ACTIVITY =
Working through the entries below, find how many lines include "will", then write only that number.

[[ EXTRACTED ENTRIES, beginning ]]

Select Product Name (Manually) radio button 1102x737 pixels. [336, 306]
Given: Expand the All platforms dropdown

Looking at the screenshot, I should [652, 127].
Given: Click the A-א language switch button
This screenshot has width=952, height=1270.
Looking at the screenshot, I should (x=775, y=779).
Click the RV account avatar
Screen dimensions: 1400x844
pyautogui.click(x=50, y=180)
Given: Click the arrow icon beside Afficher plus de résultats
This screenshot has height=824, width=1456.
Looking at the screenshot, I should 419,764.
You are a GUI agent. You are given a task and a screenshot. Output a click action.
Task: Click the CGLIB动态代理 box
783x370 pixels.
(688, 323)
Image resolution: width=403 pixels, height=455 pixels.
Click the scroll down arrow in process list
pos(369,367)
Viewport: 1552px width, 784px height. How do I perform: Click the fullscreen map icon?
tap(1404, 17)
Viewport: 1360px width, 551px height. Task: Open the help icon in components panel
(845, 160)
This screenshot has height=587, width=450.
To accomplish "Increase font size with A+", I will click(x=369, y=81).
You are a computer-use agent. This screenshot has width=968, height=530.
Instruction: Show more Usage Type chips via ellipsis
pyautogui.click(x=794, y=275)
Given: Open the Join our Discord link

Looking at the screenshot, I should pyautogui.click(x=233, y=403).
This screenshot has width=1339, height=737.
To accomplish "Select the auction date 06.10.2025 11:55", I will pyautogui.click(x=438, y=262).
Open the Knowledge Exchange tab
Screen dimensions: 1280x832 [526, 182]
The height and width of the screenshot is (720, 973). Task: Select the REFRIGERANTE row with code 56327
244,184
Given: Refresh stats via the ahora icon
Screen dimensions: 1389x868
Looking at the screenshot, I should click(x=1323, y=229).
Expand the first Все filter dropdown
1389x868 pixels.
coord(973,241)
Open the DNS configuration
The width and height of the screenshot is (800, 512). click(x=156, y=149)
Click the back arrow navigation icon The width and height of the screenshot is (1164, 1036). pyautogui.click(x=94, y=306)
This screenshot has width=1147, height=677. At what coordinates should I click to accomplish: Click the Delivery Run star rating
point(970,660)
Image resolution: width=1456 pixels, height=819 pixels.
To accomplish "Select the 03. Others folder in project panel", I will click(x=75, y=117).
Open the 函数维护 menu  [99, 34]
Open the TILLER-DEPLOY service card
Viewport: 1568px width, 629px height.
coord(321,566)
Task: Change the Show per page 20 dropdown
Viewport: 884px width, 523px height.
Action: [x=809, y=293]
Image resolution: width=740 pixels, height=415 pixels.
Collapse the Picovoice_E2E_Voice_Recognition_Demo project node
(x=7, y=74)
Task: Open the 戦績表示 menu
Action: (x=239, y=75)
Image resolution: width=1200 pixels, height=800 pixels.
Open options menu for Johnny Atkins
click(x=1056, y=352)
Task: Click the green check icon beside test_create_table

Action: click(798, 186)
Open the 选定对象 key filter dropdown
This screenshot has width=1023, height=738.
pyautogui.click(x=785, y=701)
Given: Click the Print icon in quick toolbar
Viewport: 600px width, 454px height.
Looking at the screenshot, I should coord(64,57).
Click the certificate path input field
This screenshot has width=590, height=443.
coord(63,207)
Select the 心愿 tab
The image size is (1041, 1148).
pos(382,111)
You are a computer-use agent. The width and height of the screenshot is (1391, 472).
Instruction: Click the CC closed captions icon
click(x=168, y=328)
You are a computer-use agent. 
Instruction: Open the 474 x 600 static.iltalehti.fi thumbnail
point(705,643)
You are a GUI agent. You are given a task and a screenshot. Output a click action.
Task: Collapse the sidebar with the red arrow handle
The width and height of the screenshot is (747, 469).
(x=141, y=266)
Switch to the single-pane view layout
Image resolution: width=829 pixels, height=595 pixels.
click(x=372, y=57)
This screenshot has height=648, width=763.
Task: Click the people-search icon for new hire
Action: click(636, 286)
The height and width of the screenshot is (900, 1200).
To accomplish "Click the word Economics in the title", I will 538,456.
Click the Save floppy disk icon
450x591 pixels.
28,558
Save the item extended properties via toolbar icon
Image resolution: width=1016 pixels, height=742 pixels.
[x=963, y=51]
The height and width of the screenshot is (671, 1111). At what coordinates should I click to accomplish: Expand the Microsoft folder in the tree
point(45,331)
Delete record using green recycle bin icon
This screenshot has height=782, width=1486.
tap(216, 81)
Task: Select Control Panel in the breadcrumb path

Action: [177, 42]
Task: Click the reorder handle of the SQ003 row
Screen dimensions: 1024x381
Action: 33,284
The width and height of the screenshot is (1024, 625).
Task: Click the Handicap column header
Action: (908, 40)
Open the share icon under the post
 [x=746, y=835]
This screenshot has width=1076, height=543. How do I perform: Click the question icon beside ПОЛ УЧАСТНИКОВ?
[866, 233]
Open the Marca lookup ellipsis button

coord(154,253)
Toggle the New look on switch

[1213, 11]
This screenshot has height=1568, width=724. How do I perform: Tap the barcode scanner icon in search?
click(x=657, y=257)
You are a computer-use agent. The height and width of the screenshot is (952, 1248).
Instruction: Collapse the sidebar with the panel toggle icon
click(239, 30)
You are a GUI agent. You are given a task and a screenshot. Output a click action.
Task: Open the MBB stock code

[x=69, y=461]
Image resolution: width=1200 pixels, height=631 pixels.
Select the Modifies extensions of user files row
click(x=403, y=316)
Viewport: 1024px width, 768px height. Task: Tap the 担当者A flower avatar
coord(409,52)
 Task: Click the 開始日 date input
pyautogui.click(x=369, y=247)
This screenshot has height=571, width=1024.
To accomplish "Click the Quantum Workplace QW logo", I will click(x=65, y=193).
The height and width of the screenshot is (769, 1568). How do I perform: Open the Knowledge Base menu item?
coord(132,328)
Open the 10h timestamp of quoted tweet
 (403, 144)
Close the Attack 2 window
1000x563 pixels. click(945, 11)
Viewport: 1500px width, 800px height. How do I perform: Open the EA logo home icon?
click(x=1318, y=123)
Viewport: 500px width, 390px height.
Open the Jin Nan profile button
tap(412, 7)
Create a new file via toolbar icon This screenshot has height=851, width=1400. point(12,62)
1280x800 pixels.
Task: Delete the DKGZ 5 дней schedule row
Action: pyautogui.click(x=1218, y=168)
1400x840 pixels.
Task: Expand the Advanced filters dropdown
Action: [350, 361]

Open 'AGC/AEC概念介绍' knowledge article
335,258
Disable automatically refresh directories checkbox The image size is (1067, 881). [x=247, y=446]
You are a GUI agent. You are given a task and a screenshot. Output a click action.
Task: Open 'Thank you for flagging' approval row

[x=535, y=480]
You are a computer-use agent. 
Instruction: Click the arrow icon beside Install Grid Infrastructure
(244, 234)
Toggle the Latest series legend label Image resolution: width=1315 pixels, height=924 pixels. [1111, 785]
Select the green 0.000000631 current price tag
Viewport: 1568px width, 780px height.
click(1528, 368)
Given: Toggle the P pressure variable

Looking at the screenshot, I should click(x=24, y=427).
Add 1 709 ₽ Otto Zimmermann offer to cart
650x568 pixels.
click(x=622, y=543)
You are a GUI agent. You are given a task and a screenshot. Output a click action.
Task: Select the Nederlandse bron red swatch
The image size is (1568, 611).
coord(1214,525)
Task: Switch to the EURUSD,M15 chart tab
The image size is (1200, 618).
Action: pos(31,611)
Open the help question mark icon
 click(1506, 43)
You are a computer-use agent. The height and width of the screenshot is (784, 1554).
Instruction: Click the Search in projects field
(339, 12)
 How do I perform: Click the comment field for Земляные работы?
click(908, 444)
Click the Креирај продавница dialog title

[[ EXTRACTED ENTRIES, end ]]

THE COMPLETED TASK =
5